Первые несколько часов Филдс думал, что больше ни минуты не выдержит боли в боках, которую ему причиняла езда на лошади; следующие несколько часов ему казалось немыслимым переносить такую жару: солнечные лучи превращали красную землю, камни, пыль, поднимаемую копытами, даже пучки травы в слепящую колючую проволоку, – но он терпел с удесятеренной и даже противоестественной энергией человека, обуреваемого навязчивой идеей, которая в его случае была намерением сопровождать Мореля до самой развязки и сделать последний снимок. Вот и все, что им двигало, он отказывался признаться в чем-либо другом, в какой бы то ни было общности, в соучастии, в личной симпатии, всего лишь занимался своим делом. Получив редкостную возможность запечатлеть необычный сюжет, он не собирался ее упускать, пока у него оставался хоть кусочек пленки; все, кто знал Филдса, давно усвоили, что он не питает никаких иллюзий, не испытывает благородного негодования, не подвержен гуманистическим порывам; у него всегда наготове только аппарат и пленка; ему безразлично, что станет с миром после того, как он его снимет.

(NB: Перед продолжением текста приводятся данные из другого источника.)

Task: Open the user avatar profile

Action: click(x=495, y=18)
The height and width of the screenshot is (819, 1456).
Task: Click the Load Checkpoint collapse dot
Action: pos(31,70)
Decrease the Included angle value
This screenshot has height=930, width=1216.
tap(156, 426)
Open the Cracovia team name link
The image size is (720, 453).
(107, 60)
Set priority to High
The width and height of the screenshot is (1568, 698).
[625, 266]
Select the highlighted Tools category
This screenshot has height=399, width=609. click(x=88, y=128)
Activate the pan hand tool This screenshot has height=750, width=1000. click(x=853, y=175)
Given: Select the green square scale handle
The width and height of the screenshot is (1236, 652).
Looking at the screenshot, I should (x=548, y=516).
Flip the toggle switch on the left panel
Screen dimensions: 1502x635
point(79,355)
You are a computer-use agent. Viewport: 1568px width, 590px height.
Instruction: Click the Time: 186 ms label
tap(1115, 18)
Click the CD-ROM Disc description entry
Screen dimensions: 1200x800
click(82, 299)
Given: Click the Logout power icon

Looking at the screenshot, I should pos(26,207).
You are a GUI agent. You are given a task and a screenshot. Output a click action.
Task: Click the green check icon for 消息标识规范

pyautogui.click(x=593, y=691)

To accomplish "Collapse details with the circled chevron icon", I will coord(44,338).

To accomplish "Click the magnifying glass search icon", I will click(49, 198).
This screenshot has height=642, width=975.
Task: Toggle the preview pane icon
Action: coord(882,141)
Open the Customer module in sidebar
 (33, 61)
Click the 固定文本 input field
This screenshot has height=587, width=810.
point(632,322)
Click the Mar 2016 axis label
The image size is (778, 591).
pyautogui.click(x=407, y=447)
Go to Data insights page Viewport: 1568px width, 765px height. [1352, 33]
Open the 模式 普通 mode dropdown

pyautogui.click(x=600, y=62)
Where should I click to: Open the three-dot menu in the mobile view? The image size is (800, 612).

Он вцепился в луку арабского седла, время от времени снимая с головы носовой платок, четыре уголка которого торчали наподобие рожек, для того чтобы вытереть шею, лицо, глаза и объектив аппарата, отогнать мух или обмахнуться; он тащился за Морелем на покрытой попоной лошади, по саванне, по крутым откосам, по камням, из которых вылетала красная пыль, изнемогая от жажды, злобно стискивая зубы, с аппаратом на шее и с упорством, вызывавшим у француза улыбку и даже восхищение.

– Ну как, фотограф, выдержишь до конца?

– Запросто, – огрызнулся Филдс. – А вы как думаете? Недаром я побывал в Ливии, в Анцио, на пляжах Нормандии и Коррегидора и получил звание кавалера Почетного Легиона за освобождение Парижа, если вам это что-нибудь говорит.

– Ладно, ладно. И ты совался везде и всюду только для того, чтобы щелкать аппаратом?

– Только.

– А на все остальное плюешь?

– Плюю.

– Пускай хоть все подохнут?

– Конечно.

Глаза Мореля смеялись. Выгоревшая на солнце фетровая шляпа, лотарингский крестик и шейный платок защитного цвета, запорошенный красной пылью, придавали ему чуть-чуть военный вид; он слегка смахивал на какого-то спаги, весело поглядывая на Филдса своими карими глазами. Тот злобно подумал: «Морда-то у тебя типично французская, особенно эти губы и ироническая усмешка, даже когда ты молчишь и только добродушно щуришься».

А потертый портфель, набитый петициями, манифестами, прокламациями, воззваниями, которые он повсюду таскает с собой, привязав к седлу? Морель был настолько не похож на того, каким его расписывали газеты, что Эйб Филдс считал своим священным долгом привезти хотя бы хорошие фотографии француза и показать их публике; фотографии без текста, без подписи, без комментариев, – Морель такой, какой есть, то бишь абсолютно уравновешенный, уверенный в себе, лишенный и тени ненависти или мстительной злобы, насмехающийся над вами с самой серьезной миной и делающий свое дело – маленькое, ограниченное, земное, дело защиты слонов, африканской фауны, иными словами, какое нужно, не больше и не меньше, дело, которое давно полагалось делать. Филдс не утерпел и сделал с него еще один снимок, хотя следовало всерьез позаботиться об экономии пленки, если они еще долго пробудут вместе.

– Фотограф…

– Да.

– У тебя довольно решительный вид. Признайся, тыт часом, не тосковал по слонам?

– Плевать я хотел на ваших слонов. У меня своя работа.

– Не злись… Злиться не надо! Вот я разве злюсь?